By Lise Alves, Senior contributing Reporter
SÃO PAULO, BRAZIL – Brazil registered more than 61,000 violent deaths in 2016, a growth of 3.8 percent compared to 2015, and the highest level in the country’s history, according to the Brazilian Public Security Forum’s yearbook. Some of the most disturbing data on the report is the increase, by 25.8 percent, of violent deaths caused by police officers.
According to the survey, there were 4,200 homicides by military and civilian police last year. “We are accepting police lethality in Brazil,” professor Rafael Alcadipani, at the Getulio Vargas Foundation (FGV) told news outlet G1. “Society is asking (police) to kill and commandos are accepting the request from society,” he said.
Alcadipani’s opinion is in line with that of the president of the National Association of Soldiers, Corporal Elisandro Lotin. “For society today, ‘good criminal is a dead criminal’,” said Lotin during the press conference to release the study.
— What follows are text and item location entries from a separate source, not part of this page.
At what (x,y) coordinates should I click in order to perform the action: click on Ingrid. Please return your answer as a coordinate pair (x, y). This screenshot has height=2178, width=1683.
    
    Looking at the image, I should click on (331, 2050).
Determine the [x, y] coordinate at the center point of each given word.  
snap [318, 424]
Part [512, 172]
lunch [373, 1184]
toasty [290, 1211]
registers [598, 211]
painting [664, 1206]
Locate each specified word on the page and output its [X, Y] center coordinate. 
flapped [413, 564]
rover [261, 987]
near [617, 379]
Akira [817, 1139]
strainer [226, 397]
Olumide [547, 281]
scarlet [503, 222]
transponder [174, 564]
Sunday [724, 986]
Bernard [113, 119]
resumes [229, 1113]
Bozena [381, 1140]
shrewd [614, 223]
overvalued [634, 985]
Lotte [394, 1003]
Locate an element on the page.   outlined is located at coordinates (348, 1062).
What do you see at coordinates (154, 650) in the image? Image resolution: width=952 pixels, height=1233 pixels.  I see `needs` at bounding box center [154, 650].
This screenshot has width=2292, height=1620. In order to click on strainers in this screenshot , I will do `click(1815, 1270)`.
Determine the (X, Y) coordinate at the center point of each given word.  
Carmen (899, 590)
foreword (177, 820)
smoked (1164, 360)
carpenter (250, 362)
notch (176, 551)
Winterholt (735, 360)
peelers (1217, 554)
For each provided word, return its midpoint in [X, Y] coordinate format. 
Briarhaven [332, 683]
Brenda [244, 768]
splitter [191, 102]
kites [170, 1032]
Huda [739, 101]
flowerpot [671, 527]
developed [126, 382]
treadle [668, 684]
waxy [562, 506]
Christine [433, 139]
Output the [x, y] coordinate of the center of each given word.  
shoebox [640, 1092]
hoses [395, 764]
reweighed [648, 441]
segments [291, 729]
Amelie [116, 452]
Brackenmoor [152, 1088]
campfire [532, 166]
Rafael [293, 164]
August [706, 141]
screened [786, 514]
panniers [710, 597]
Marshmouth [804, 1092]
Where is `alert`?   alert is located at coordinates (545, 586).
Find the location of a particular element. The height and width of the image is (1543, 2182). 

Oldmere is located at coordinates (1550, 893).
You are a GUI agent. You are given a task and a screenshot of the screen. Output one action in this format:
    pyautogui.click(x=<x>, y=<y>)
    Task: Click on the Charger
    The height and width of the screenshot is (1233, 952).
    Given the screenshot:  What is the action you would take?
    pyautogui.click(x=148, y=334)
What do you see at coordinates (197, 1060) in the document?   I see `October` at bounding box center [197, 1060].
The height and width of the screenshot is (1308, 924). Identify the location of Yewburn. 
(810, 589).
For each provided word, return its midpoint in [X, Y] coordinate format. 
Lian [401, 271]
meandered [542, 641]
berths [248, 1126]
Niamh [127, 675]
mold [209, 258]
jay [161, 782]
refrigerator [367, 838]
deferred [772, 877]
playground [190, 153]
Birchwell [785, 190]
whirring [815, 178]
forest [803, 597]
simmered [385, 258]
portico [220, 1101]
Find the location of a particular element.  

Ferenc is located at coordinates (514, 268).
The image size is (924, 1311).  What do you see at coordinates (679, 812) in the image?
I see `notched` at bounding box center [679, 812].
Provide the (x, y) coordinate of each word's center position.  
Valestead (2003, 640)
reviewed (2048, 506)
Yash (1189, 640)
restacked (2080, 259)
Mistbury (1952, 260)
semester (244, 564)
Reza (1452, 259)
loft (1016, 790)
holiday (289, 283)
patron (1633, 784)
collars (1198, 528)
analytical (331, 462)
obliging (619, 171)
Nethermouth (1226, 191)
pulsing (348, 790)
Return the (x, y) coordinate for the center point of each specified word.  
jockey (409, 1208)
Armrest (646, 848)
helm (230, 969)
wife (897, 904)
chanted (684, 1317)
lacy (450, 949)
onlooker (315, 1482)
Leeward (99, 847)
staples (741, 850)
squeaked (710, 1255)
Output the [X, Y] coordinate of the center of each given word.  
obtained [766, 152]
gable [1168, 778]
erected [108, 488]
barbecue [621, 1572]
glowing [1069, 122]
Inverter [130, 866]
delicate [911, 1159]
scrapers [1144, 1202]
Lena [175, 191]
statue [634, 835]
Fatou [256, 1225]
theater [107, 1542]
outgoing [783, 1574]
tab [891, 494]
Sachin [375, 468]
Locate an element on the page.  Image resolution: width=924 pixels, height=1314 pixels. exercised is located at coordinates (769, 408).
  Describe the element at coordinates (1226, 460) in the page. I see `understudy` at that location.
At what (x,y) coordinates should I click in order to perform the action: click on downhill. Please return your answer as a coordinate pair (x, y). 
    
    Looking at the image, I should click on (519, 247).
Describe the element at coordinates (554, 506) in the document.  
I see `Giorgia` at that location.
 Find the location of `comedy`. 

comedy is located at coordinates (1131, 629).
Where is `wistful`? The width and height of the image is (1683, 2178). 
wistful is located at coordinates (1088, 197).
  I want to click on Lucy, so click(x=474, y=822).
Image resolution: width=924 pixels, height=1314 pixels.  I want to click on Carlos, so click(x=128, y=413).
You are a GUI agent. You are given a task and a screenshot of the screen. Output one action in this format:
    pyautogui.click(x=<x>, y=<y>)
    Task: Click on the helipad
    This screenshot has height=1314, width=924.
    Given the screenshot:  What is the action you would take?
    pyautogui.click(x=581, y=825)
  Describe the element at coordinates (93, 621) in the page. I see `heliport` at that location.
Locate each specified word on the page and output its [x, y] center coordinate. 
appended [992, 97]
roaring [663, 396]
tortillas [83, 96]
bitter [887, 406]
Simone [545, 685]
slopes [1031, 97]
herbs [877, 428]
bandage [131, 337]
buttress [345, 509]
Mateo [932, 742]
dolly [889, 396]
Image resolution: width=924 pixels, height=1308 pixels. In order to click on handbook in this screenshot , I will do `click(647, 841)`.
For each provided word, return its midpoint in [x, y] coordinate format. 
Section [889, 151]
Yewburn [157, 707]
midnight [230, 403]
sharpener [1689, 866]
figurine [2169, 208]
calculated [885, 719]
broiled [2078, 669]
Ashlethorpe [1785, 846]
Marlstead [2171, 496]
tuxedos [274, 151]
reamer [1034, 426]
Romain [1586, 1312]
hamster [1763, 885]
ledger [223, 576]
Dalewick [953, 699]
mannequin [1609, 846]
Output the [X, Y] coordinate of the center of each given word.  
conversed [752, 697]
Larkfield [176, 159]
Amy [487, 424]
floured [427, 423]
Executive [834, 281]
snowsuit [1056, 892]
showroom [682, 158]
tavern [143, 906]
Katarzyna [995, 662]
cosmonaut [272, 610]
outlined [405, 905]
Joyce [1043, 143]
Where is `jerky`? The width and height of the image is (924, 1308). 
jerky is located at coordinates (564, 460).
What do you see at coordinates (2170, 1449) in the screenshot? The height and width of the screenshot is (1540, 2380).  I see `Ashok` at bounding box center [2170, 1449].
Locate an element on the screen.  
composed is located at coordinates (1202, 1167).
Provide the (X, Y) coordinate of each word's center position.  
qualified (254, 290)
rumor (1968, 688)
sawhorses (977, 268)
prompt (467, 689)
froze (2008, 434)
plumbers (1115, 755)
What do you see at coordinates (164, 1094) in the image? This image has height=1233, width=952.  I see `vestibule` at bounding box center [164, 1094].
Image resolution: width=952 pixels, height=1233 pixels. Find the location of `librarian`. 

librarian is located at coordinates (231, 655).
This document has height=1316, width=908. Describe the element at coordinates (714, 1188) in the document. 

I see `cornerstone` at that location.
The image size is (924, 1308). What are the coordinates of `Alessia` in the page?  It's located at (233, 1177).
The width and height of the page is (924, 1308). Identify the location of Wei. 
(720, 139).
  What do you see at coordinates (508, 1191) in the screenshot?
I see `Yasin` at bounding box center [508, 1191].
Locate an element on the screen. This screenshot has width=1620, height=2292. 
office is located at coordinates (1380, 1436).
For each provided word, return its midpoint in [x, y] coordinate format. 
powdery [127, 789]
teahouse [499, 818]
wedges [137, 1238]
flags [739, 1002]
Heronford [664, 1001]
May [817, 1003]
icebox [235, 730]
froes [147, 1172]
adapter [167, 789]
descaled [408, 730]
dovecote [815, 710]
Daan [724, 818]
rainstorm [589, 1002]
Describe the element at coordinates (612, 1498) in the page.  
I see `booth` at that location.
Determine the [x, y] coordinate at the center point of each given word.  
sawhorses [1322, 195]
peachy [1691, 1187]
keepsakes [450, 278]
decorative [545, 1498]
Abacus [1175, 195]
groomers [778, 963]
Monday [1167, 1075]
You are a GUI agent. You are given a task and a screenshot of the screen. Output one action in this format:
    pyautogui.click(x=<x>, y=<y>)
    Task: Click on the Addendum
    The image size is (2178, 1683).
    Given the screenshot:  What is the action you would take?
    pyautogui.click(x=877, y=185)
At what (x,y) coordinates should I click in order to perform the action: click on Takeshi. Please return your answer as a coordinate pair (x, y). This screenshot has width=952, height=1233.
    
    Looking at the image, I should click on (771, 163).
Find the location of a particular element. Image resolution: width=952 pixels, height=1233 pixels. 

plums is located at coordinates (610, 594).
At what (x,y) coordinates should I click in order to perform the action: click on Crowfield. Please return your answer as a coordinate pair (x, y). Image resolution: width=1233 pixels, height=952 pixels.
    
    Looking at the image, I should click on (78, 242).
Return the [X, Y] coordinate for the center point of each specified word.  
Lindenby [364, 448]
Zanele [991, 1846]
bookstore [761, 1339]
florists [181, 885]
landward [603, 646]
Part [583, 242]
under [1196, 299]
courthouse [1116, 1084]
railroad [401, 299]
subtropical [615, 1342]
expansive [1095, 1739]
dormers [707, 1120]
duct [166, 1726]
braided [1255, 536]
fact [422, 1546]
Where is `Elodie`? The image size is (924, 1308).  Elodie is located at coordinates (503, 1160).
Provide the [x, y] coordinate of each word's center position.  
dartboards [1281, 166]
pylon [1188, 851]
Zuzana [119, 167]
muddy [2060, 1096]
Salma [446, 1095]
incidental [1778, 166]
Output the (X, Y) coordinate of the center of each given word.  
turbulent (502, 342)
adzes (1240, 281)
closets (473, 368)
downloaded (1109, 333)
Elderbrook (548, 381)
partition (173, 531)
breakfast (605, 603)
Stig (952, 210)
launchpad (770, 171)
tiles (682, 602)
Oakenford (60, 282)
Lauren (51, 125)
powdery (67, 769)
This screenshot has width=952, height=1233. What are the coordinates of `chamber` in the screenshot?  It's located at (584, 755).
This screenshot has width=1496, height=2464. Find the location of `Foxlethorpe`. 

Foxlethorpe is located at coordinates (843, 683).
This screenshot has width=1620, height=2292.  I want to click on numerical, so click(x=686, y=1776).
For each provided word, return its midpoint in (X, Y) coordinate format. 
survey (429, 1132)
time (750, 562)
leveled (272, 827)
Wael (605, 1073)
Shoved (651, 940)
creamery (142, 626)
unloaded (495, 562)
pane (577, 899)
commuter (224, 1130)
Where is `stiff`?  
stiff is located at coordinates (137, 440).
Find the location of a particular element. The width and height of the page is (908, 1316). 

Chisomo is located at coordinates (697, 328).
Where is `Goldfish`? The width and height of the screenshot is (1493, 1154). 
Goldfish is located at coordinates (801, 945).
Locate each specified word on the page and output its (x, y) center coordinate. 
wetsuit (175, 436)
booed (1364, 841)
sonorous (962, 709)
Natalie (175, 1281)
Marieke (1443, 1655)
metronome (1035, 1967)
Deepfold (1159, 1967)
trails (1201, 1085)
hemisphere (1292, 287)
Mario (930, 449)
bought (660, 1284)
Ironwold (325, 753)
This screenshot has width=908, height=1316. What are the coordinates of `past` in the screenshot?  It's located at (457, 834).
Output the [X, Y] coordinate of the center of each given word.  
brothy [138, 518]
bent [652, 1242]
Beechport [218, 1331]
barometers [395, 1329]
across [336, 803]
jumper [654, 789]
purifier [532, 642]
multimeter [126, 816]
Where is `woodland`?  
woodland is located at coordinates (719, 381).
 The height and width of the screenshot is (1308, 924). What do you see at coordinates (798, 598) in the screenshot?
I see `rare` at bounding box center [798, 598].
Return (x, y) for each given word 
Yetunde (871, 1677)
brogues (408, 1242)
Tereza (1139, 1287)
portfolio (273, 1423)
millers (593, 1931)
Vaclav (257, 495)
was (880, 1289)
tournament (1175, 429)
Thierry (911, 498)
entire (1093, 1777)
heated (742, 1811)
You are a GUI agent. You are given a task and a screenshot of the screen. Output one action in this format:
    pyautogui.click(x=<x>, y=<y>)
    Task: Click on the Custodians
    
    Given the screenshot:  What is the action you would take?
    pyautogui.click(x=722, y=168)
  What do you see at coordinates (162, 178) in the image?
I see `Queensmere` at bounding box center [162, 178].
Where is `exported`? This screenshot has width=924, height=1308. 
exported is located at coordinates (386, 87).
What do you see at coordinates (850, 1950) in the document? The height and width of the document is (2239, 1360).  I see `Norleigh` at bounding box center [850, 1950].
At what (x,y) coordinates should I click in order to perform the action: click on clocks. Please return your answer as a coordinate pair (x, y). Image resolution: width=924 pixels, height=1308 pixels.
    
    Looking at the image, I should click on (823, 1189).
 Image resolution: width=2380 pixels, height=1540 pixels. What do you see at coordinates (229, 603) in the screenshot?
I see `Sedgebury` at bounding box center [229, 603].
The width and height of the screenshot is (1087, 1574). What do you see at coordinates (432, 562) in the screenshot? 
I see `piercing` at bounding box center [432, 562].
“Police officers internalize these feelings. In his head, he is doing the right thing,” concludes Lotin.
For the first time, the annual report also reveals data on femicide (murder of a woman because of her gender) and missing persons. Data shows that 4,657 women were murdered last year, which means, on average, that a woman is killed every two hours in Brazil. Of those, however, only 533 cases were registered as femicide.
As for the number of missing persons, the yearbook shows that between 2007 and 2016, 639,000 people disappeared nationwide, an average of eight people per hour.
And despite the growing number of violent deaths, federal, state and local governments reduced their spending on public safety policies by 2.6 percent last year, with the largest reduction coming from the federal government, -10.3 percent.
“The drop in spending draws attention. It seems that the use of the National Force is today the only strategy used by the federal government in the area of security. But it has more of a media effect than a practical one,” sociologist and member of the Forum, Arthur Trindade Maranhão Costa, told reporters.